__Data shown__:
☆ ☆ ☆ ☆ ☆ ☆ ☆

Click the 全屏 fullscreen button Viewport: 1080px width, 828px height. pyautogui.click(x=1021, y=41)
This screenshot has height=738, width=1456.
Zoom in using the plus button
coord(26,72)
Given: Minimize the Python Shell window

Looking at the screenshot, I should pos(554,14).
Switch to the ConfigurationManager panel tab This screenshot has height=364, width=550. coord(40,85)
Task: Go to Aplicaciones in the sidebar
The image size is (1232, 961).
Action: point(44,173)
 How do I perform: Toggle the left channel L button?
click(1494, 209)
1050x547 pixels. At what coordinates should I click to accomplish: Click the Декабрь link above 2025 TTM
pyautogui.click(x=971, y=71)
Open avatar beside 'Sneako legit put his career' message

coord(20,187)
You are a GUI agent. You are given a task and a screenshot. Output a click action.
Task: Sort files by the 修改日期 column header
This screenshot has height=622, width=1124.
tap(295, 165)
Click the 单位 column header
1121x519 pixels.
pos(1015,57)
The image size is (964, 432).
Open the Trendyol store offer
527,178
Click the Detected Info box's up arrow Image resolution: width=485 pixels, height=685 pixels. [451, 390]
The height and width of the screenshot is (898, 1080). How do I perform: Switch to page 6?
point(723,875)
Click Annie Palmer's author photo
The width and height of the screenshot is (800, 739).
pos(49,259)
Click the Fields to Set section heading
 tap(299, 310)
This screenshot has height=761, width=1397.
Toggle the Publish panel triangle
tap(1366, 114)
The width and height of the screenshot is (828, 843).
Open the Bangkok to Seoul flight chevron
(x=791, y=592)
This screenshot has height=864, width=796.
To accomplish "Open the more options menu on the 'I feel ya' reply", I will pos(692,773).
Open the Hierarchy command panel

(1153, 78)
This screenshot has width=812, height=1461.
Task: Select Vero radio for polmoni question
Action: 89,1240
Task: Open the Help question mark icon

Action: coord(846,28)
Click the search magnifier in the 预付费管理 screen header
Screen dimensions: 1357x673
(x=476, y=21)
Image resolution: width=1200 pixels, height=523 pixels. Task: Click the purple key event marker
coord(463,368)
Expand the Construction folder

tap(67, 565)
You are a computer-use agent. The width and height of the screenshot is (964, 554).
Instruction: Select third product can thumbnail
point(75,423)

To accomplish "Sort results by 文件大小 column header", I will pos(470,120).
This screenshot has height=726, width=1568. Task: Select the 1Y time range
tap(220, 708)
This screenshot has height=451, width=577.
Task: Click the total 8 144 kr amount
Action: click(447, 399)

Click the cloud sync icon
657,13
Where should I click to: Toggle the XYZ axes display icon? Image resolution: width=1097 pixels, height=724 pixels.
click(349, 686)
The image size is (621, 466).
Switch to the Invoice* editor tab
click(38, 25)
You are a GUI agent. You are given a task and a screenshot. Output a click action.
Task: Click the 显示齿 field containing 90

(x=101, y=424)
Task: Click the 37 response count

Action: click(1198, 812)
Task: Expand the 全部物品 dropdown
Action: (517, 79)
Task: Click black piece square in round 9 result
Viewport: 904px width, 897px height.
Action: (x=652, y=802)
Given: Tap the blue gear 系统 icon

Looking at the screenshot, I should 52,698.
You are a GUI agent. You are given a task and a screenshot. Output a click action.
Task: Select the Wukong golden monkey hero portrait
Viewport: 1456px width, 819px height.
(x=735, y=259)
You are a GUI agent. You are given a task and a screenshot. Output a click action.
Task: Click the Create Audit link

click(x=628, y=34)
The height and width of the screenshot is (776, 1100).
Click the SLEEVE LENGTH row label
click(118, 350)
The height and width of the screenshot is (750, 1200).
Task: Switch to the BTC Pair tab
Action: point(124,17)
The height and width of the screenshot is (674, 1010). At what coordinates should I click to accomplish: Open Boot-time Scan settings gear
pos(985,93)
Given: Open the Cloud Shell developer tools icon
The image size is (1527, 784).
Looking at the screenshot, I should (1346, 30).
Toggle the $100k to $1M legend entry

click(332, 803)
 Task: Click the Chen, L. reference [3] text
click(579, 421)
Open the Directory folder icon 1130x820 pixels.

☆ ☆ ☆ ☆ ☆ ☆ ☆

Lay out all of the rows above as a Markdown table with the columns Row and Line. Skip the blank lines.

| Row | Line |
|---|---|
| 1 | Click the 全屏 fullscreen button Viewport: 1080px width, 828px height. pyautogui.click(x=1021, y=41) |
| 2 | This screenshot has height=738, width=1456. |
| 3 | Zoom in using the plus button |
| 4 | coord(26,72) |
| 5 | Given: Minimize the Python Shell window |
| 6 | Looking at the screenshot, I should pos(554,14). |
| 7 | Switch to the ConfigurationManager panel tab This screenshot has height=364, width=550. coord(40,85) |
| 8 | Task: Go to Aplicaciones in the sidebar |
| 9 | The image size is (1232, 961). |
| 10 | Action: point(44,173) |
| 11 |  How do I perform: Toggle the left channel L button? |
| 12 | click(1494, 209) |
| 13 | 1050x547 pixels. At what coordinates should I click to accomplish: Click the Декабрь link above 2025 TTM |
| 14 | pyautogui.click(x=971, y=71) |
| 15 | Open avatar beside 'Sneako legit put his career' message |
| 16 | coord(20,187) |
| 17 | You are a GUI agent. You are given a task and a screenshot. Output a click action. |
| 18 | Task: Sort files by the 修改日期 column header |
| 19 | This screenshot has height=622, width=1124. |
| 20 | tap(295, 165) |
| 21 | Click the 单位 column header |
| 22 | 1121x519 pixels. |
| 23 | pos(1015,57) |
| 24 | The image size is (964, 432). |
| 25 | Open the Trendyol store offer |
| 26 | 527,178 |
| 27 | Click the Detected Info box's up arrow Image resolution: width=485 pixels, height=685 pixels. [451, 390] |
| 28 | The height and width of the screenshot is (898, 1080). How do I perform: Switch to page 6? |
| 29 | point(723,875) |
| 30 | Click Annie Palmer's author photo |
| 31 | The width and height of the screenshot is (800, 739). |
| 32 | pos(49,259) |
| 33 | Click the Fields to Set section heading |
| 34 |  tap(299, 310) |
| 35 | This screenshot has height=761, width=1397. |
| 36 | Toggle the Publish panel triangle |
| 37 | tap(1366, 114) |
| 38 | The width and height of the screenshot is (828, 843). |
| 39 | Open the Bangkok to Seoul flight chevron |
| 40 | (x=791, y=592) |
| 41 | This screenshot has height=864, width=796. |
| 42 | To accomplish "Open the more options menu on the 'I feel ya' reply", I will pos(692,773). |
| 43 | Open the Hierarchy command panel |
| 44 | (1153, 78) |
| 45 | This screenshot has width=812, height=1461. |
| 46 | Task: Select Vero radio for polmoni question |
| 47 | Action: 89,1240 |
| 48 | Task: Open the Help question mark icon |
| 49 | Action: coord(846,28) |
| 50 | Click the search magnifier in the 预付费管理 screen header |
| 51 | Screen dimensions: 1357x673 |
| 52 | (x=476, y=21) |
| 53 | Image resolution: width=1200 pixels, height=523 pixels. Task: Click the purple key event marker |
| 54 | coord(463,368) |
| 55 | Expand the Construction folder |
| 56 | tap(67, 565) |
| 57 | You are a computer-use agent. The width and height of the screenshot is (964, 554). |
| 58 | Instruction: Select third product can thumbnail |
| 59 | point(75,423) |
| 60 | To accomplish "Sort results by 文件大小 column header", I will pos(470,120). |
| 61 | This screenshot has height=726, width=1568. Task: Select the 1Y time range |
| 62 | tap(220, 708) |
| 63 | This screenshot has height=451, width=577. |
| 64 | Task: Click the total 8 144 kr amount |
| 65 | Action: click(447, 399) |
| 66 | Click the cloud sync icon |
| 67 | 657,13 |
| 68 | Where should I click to: Toggle the XYZ axes display icon? Image resolution: width=1097 pixels, height=724 pixels. |
| 69 | click(349, 686) |
| 70 | The image size is (621, 466). |
| 71 | Switch to the Invoice* editor tab |
| 72 | click(38, 25) |
| 73 | You are a GUI agent. You are given a task and a screenshot. Output a click action. |
| 74 | Task: Click the 显示齿 field containing 90 |
| 75 | (x=101, y=424) |
| 76 | Task: Click the 37 response count |
| 77 | Action: click(1198, 812) |
| 78 | Task: Expand the 全部物品 dropdown |
| 79 | Action: (517, 79) |
| 80 | Task: Click black piece square in round 9 result |
| 81 | Viewport: 904px width, 897px height. |
| 82 | Action: (x=652, y=802) |
| 83 | Given: Tap the blue gear 系统 icon |
| 84 | Looking at the screenshot, I should 52,698. |
| 85 | You are a GUI agent. You are given a task and a screenshot. Output a click action. |
| 86 | Task: Select the Wukong golden monkey hero portrait |
| 87 | Viewport: 1456px width, 819px height. |
| 88 | (x=735, y=259) |
| 89 | You are a GUI agent. You are given a task and a screenshot. Output a click action. |
| 90 | Task: Click the Create Audit link |
| 91 | click(x=628, y=34) |
| 92 | The height and width of the screenshot is (776, 1100). |
| 93 | Click the SLEEVE LENGTH row label |
| 94 | click(118, 350) |
| 95 | The height and width of the screenshot is (750, 1200). |
| 96 | Task: Switch to the BTC Pair tab |
| 97 | Action: point(124,17) |
| 98 | The height and width of the screenshot is (674, 1010). At what coordinates should I click to accomplish: Open Boot-time Scan settings gear |
| 99 | pos(985,93) |
| 100 | Given: Open the Cloud Shell developer tools icon |
| 101 | The image size is (1527, 784). |
| 102 | Looking at the screenshot, I should (1346, 30). |
| 103 | Toggle the $100k to $1M legend entry |
| 104 | click(332, 803) |
| 105 |  Task: Click the Chen, L. reference [3] text |
| 106 | click(579, 421) |
| 107 | Open the Directory folder icon 1130x820 pixels. |